自分の目や耳で実際に見聞きするのも楽しみやろうけど赤ん坊に転生するから世界の事を何も知る前に死んでまうかもしれんしの』
(それは確かに辛い…)
『まず、星の名前は【トートシン】言うて、言語は世界共通で【トートシン語】が公用語になっとるから頑張って覚え直ししてくれ。
で、トートシンには八つの大国があって、内七か国は七種の種族がそれぞれ種族毎に国を統治し、中央に多種族が暮らす永世中立の国が一つある。
まぁどんな種族がいるだとか国名だとかはどうせ今言うても覚えられんやろうから興味があったら自分で調べてくれ。

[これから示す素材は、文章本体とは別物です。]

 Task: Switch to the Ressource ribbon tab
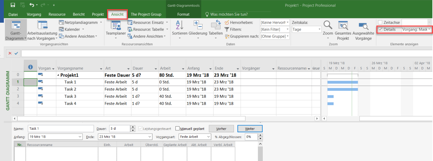[57, 14]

あぁそれと、地球に比べて重力が軽いから地球では物理法則上架空の生物群だったものが普通におるから色んな出会いや体験ができるぞ』
「それはドラゴンの様な生き物もいるって事ですか?」
『おう、その様なものもおるな』
「そのドラゴンは擬人化したりするんですか?」
『残念ながらと言うべきか、擬人化して美少女になったりはせんから安心して敵対したら討伐しろ』
(この光る玉、地球のサブカルチャー知り過ぎやろ…)
『ちなみに、ドラゴンだけでなくその他、知性が低い魔獣なんかも各地におるから危険地帯に行くなら死なない様頑張りいな』
「なるほど、よくある中世ヨーロッパのファンタジー世界って感じですか?」
『電力等のエネルギーが魔力に変わっただけで、技術レベルは地球の科学技術とそう変わらんから想像しとる様なナーロッパとはちゃうで』
(ナーロッパて…この玉、実は結構日本のオタクでは…?)
『まぁ簡単な説明はこんなもんかな』
「はい、後は転生後自分で見て回りたいと思います。何から何まで色々と有難うございました」
『おう、ほなまた来世でな!』
その瞬間光の玉は弾けた様に激しく辺り一面を照らし、俺は光に包まれながら徐々に意識が薄れていった。
薄れゆく意識の中、俺は悪意で俺を呼ぶ者の当てを思い巡らせたが…正直、仕事柄善行ばかりの人生でもなかったので思い当たる節があり過ぎて考える事を放棄した。